45 Les conséquences immédiates sont multiples et sont fonction de la victime, de l’attitude de l’entourage au moment et après le dévoilement et de la prise en charge. En effet, certaines victimes développent de véritables détresses psychologiques. Alors que d’autres adoptent des comportements qui visent à réduire la tension traumatique. Cependant, il est indispensable de se rappeler la différence entre la clinique du choc sexuel immédiat et celle du traumatisme après-coup.
46 En outre l’abus sexuel dévoile des conflits antérieurs mère-enfant. Il réactive parfois des traumatismes anciens chez les parents.
47 Les réactions de l’entourage lors de la révélation, le recours ou non au cadre judiciaire et l’aboutissement de ce dernier à une condamnation de l’agresseur vont être des éléments essentiels qui peuvent modifier la portée traumatique de l’événement. Il est apparu, pour certaines victimes, que c’est la loi du silence qui est adoptée par l’entourage surtout lorsqu’il s’agit d’inceste.
48 Une meilleure prise en charge de ces enfants victimes d’abus sexuels ainsi qu’une réduction de ce fléau passera par une meilleure connaissance des aspects psychologiques et sociaux tournant autour de ces abus. Si les victimes ne sont pas bien prises en charge, le traumatisme restera enkysté en elles comme un corps étranger traumatique.
49 Ainsi la lutte contre la pauvreté, surtout celle des femmes, permettrait de réduire la vulnérabilité de leur enfant au risque d’abus sexuels.
50 Une sensibilisation doit être faite auprès du grand public pour participer à la protection des enfants et dénoncer les auteurs ; il nous semble important d’éviter les règlements dits « à l’amiable » qui se font aux mépris des besoins de la victime.

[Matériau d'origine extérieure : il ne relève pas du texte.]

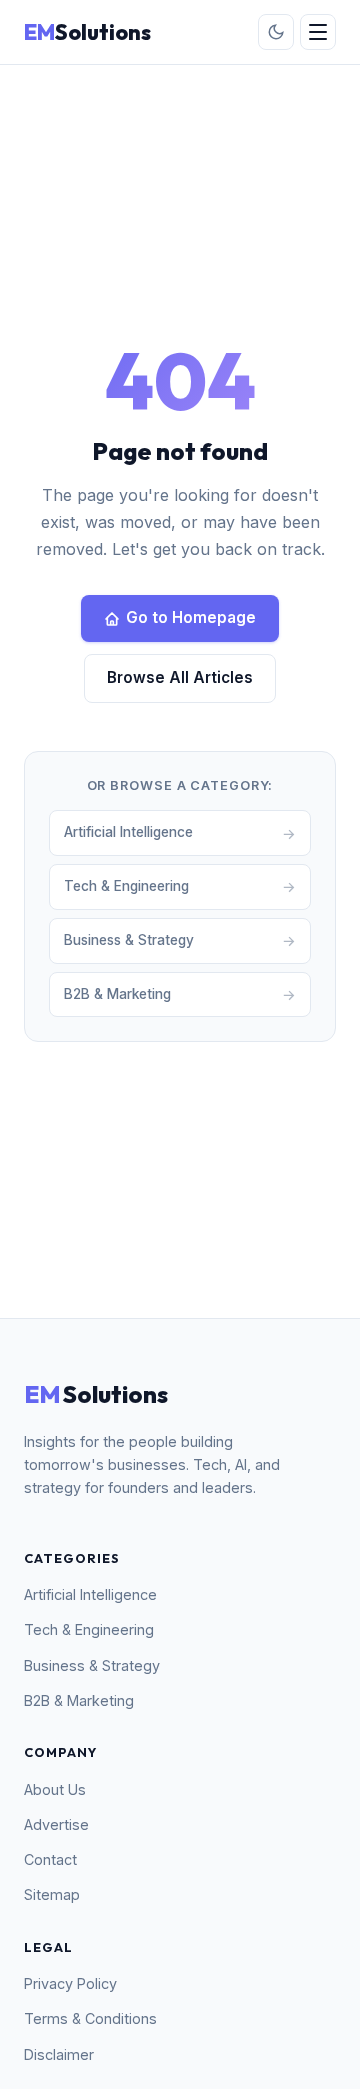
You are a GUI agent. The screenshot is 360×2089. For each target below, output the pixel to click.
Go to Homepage (191, 617)
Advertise (56, 1824)
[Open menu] (318, 32)
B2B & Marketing (79, 1700)
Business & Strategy (92, 1665)
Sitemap (52, 1894)
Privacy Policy (70, 1983)
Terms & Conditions (90, 2018)
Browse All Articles (180, 677)
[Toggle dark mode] (276, 32)
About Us (55, 1789)
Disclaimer (59, 2054)
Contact (50, 1859)
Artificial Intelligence (90, 1594)
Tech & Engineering (89, 1629)
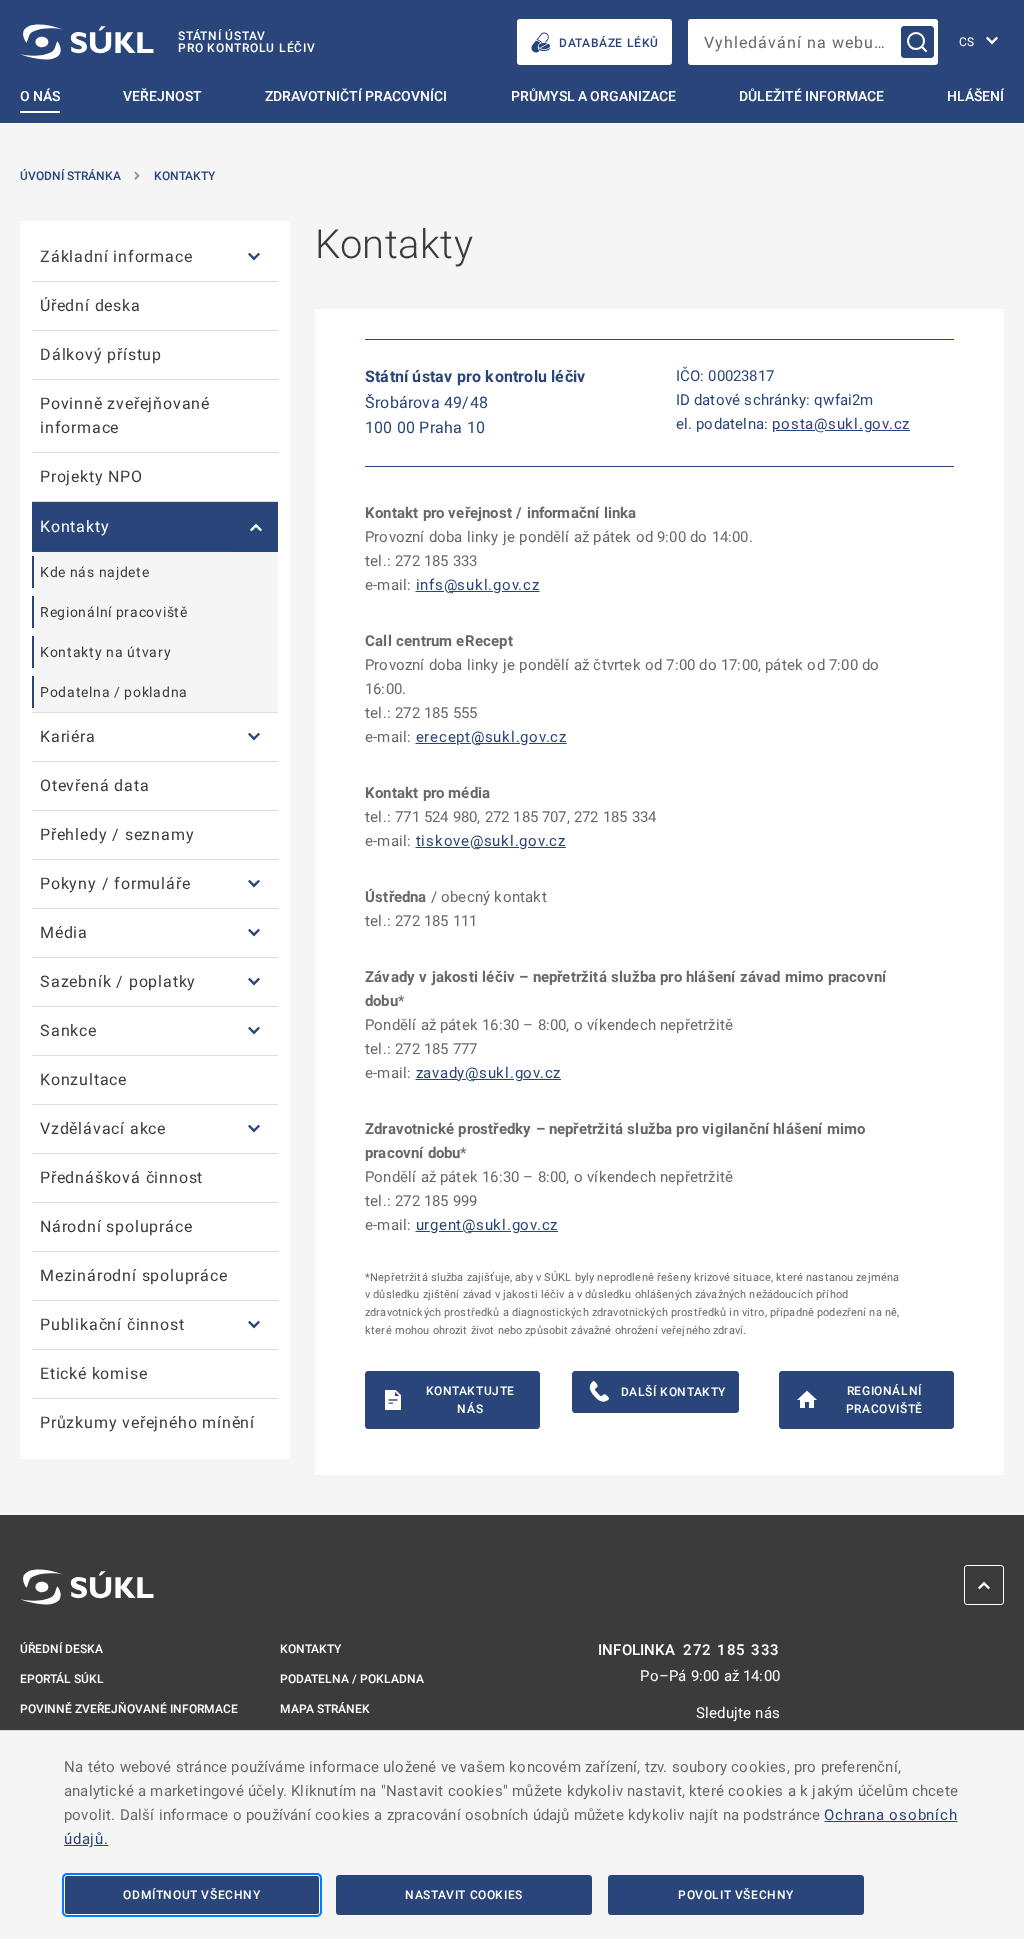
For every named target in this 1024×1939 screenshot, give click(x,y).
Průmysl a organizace (593, 96)
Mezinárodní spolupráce (134, 1275)
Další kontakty (673, 1392)
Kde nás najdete (95, 572)
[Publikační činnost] (254, 1325)
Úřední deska (90, 305)
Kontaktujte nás (471, 1400)
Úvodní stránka (70, 176)
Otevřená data (94, 785)
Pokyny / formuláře (115, 883)
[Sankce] (254, 1031)
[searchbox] (813, 42)
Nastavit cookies (464, 1895)
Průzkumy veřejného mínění (147, 1422)
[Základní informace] (254, 257)
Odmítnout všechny (191, 1895)
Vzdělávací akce (103, 1128)
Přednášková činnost (121, 1177)
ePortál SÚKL (62, 1679)
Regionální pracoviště (114, 612)
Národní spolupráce (116, 1226)
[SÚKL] (87, 1587)
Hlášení (975, 96)
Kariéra (68, 736)
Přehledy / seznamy (117, 834)
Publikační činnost (112, 1324)
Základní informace (116, 256)
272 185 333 (731, 1650)
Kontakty (184, 176)
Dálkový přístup (101, 354)
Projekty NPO (91, 476)
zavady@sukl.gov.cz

51 Pour les victimes, il faudrait mettre en place des structures intégrées pour les prendre en charge de façon globale ; les victimes dans l’état traumatique qui est le leur ne sont pas toujours capables de formuler une véritable demande, aussi faut-il la leur proposer. Il faut donc souligner l’importance que les professionnels de l’enfance s’informent, se forment dans la perspective d’une démarche d’analyse diagnostique fine et rigoureuse pour ne pas passer à côté d’un abus sexuel non dévoilé ; si le doute s’installe, il ne faut pas rester isolé, mais partager ce doute en équipe afin de confronter les observations et les expériences de chacun.
52 L’action judiciaire ne s’exprime pas seulement dans l’allocation de dommages et intérêts ou dans la seule condamnation de l’agresseur. C’est essayer, autant que faire se peut, de mettre la victime dans un état proche de celui qu’elle connaissait avant les faits. Quelques mots simples, un comportement même de la part du juge ou des proches, peuvent faire bien davantage qu’une indemnité.
53 Enfin, l’amélioration de la prise en charge dans notre pays devrait aussi passer par un meilleur accompagnement administratif et psychologique des victimes et de leurs familles.
Liens d’intérêts
54 Les auteurs déclarent ne pas avoir de lien d’intérêt en rapport avec cet article.